» **Task**
Go through the records and give each one again exactly.

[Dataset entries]
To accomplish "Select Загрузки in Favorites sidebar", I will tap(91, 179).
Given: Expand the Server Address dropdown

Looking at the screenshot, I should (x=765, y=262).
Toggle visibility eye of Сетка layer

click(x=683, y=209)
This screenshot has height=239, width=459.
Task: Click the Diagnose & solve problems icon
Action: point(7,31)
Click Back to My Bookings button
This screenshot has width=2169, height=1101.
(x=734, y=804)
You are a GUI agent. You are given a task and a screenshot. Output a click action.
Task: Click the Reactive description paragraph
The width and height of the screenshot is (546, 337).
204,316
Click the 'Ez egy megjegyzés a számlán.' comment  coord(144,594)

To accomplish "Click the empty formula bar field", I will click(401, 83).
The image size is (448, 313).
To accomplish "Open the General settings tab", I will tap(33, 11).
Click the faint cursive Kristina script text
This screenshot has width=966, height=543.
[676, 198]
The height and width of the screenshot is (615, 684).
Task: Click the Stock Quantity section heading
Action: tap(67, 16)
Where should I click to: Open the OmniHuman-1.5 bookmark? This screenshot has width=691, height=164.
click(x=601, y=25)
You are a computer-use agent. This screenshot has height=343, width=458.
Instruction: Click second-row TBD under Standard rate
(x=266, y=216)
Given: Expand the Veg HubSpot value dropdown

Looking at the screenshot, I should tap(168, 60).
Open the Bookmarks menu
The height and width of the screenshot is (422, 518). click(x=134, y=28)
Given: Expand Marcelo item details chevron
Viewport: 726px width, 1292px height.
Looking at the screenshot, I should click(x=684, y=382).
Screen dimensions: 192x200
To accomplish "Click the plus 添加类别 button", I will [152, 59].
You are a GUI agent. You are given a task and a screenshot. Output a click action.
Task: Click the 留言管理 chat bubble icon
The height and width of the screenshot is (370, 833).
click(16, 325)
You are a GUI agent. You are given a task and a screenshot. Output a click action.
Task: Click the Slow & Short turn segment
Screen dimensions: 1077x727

» **Your response**
To accomplish "Select Загрузки in Favorites sidebar", I will tap(91, 179).
Given: Expand the Server Address dropdown

Looking at the screenshot, I should (x=765, y=262).
Toggle visibility eye of Сетка layer

click(x=683, y=209)
This screenshot has height=239, width=459.
Task: Click the Diagnose & solve problems icon
Action: point(7,31)
Click Back to My Bookings button
This screenshot has width=2169, height=1101.
(x=734, y=804)
You are a GUI agent. You are given a task and a screenshot. Output a click action.
Task: Click the Reactive description paragraph
The width and height of the screenshot is (546, 337).
204,316
Click the 'Ez egy megjegyzés a számlán.' comment  coord(144,594)

To accomplish "Click the empty formula bar field", I will click(401, 83).
The image size is (448, 313).
To accomplish "Open the General settings tab", I will tap(33, 11).
Click the faint cursive Kristina script text
This screenshot has width=966, height=543.
[676, 198]
The height and width of the screenshot is (615, 684).
Task: Click the Stock Quantity section heading
Action: tap(67, 16)
Where should I click to: Open the OmniHuman-1.5 bookmark? This screenshot has width=691, height=164.
click(x=601, y=25)
You are a computer-use agent. This screenshot has height=343, width=458.
Instruction: Click second-row TBD under Standard rate
(x=266, y=216)
Given: Expand the Veg HubSpot value dropdown

Looking at the screenshot, I should tap(168, 60).
Open the Bookmarks menu
The height and width of the screenshot is (422, 518). click(x=134, y=28)
Given: Expand Marcelo item details chevron
Viewport: 726px width, 1292px height.
Looking at the screenshot, I should click(x=684, y=382).
Screen dimensions: 192x200
To accomplish "Click the plus 添加类别 button", I will [152, 59].
You are a GUI agent. You are given a task and a screenshot. Output a click action.
Task: Click the 留言管理 chat bubble icon
The height and width of the screenshot is (370, 833).
click(16, 325)
You are a GUI agent. You are given a task and a screenshot. Output a click action.
Task: Click the Slow & Short turn segment
Screen dimensions: 1077x727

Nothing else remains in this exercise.